[Working data — start]

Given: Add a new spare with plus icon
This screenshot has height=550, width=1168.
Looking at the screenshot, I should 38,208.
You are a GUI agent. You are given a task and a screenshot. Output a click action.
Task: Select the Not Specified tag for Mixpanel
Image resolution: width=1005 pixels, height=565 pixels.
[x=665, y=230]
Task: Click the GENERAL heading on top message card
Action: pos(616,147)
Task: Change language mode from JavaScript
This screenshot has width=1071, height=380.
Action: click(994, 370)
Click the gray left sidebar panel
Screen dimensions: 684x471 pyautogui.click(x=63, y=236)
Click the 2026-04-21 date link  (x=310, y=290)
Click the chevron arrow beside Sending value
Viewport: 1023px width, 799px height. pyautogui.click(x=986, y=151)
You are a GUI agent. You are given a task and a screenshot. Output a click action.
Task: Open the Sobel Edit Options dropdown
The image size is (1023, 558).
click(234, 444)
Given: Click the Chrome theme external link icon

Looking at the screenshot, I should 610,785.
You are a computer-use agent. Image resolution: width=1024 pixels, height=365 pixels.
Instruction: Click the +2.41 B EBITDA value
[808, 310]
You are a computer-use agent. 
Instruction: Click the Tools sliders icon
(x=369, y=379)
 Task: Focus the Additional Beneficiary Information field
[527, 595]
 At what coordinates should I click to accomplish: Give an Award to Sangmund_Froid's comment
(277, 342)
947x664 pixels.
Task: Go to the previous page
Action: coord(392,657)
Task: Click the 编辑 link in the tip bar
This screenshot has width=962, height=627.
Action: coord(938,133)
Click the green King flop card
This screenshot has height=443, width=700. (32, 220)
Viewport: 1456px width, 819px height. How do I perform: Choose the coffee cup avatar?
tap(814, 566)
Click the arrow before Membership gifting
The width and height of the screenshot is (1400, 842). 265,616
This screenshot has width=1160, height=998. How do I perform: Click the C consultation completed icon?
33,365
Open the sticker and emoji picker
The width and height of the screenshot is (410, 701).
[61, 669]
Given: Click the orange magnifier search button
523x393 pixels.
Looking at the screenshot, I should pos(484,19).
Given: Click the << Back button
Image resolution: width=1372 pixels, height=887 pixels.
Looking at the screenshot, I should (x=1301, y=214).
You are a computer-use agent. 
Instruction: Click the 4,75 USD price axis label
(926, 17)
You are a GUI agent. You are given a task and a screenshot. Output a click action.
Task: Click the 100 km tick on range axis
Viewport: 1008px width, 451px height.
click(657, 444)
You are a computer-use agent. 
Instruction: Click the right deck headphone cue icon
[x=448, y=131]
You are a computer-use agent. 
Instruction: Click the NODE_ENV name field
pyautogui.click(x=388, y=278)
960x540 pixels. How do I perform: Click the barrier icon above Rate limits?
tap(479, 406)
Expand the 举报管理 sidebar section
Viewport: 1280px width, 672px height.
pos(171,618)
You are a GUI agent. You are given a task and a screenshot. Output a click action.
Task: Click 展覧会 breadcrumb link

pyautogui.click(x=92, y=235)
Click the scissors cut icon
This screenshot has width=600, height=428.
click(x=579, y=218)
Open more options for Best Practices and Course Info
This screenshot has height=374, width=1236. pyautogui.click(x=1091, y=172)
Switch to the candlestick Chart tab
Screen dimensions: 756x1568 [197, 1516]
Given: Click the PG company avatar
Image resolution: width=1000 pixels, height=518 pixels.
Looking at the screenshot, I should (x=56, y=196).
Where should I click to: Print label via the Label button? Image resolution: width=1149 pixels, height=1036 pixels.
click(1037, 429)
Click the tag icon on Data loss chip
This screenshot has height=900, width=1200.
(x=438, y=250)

[Working data — finish]

The task - In your reply, restate every entry exactly.

Completed task -
Given: Add a new spare with plus icon
This screenshot has height=550, width=1168.
Looking at the screenshot, I should 38,208.
You are a GUI agent. You are given a task and a screenshot. Output a click action.
Task: Select the Not Specified tag for Mixpanel
Image resolution: width=1005 pixels, height=565 pixels.
[x=665, y=230]
Task: Click the GENERAL heading on top message card
Action: pos(616,147)
Task: Change language mode from JavaScript
This screenshot has width=1071, height=380.
Action: click(994, 370)
Click the gray left sidebar panel
Screen dimensions: 684x471 pyautogui.click(x=63, y=236)
Click the 2026-04-21 date link  (x=310, y=290)
Click the chevron arrow beside Sending value
Viewport: 1023px width, 799px height. pyautogui.click(x=986, y=151)
You are a GUI agent. You are given a task and a screenshot. Output a click action.
Task: Open the Sobel Edit Options dropdown
The image size is (1023, 558).
click(234, 444)
Given: Click the Chrome theme external link icon

Looking at the screenshot, I should 610,785.
You are a computer-use agent. Image resolution: width=1024 pixels, height=365 pixels.
Instruction: Click the +2.41 B EBITDA value
[808, 310]
You are a computer-use agent. 
Instruction: Click the Tools sliders icon
(x=369, y=379)
 Task: Focus the Additional Beneficiary Information field
[527, 595]
 At what coordinates should I click to accomplish: Give an Award to Sangmund_Froid's comment
(277, 342)
947x664 pixels.
Task: Go to the previous page
Action: coord(392,657)
Task: Click the 编辑 link in the tip bar
This screenshot has width=962, height=627.
Action: coord(938,133)
Click the green King flop card
This screenshot has height=443, width=700. (32, 220)
Viewport: 1456px width, 819px height. How do I perform: Choose the coffee cup avatar?
tap(814, 566)
Click the arrow before Membership gifting
The width and height of the screenshot is (1400, 842). 265,616
This screenshot has width=1160, height=998. How do I perform: Click the C consultation completed icon?
33,365
Open the sticker and emoji picker
The width and height of the screenshot is (410, 701).
[61, 669]
Given: Click the orange magnifier search button
523x393 pixels.
Looking at the screenshot, I should pos(484,19).
Given: Click the << Back button
Image resolution: width=1372 pixels, height=887 pixels.
Looking at the screenshot, I should (x=1301, y=214).
You are a computer-use agent. 
Instruction: Click the 4,75 USD price axis label
(926, 17)
You are a GUI agent. You are given a task and a screenshot. Output a click action.
Task: Click the 100 km tick on range axis
Viewport: 1008px width, 451px height.
click(657, 444)
You are a computer-use agent. 
Instruction: Click the right deck headphone cue icon
[x=448, y=131]
You are a computer-use agent. 
Instruction: Click the NODE_ENV name field
pyautogui.click(x=388, y=278)
960x540 pixels. How do I perform: Click the barrier icon above Rate limits?
tap(479, 406)
Expand the 举报管理 sidebar section
Viewport: 1280px width, 672px height.
pos(171,618)
You are a GUI agent. You are given a task and a screenshot. Output a click action.
Task: Click 展覧会 breadcrumb link

pyautogui.click(x=92, y=235)
Click the scissors cut icon
This screenshot has width=600, height=428.
click(x=579, y=218)
Open more options for Best Practices and Course Info
This screenshot has height=374, width=1236. pyautogui.click(x=1091, y=172)
Switch to the candlestick Chart tab
Screen dimensions: 756x1568 [197, 1516]
Given: Click the PG company avatar
Image resolution: width=1000 pixels, height=518 pixels.
Looking at the screenshot, I should (x=56, y=196).
Where should I click to: Print label via the Label button? Image resolution: width=1149 pixels, height=1036 pixels.
click(1037, 429)
Click the tag icon on Data loss chip
This screenshot has height=900, width=1200.
(x=438, y=250)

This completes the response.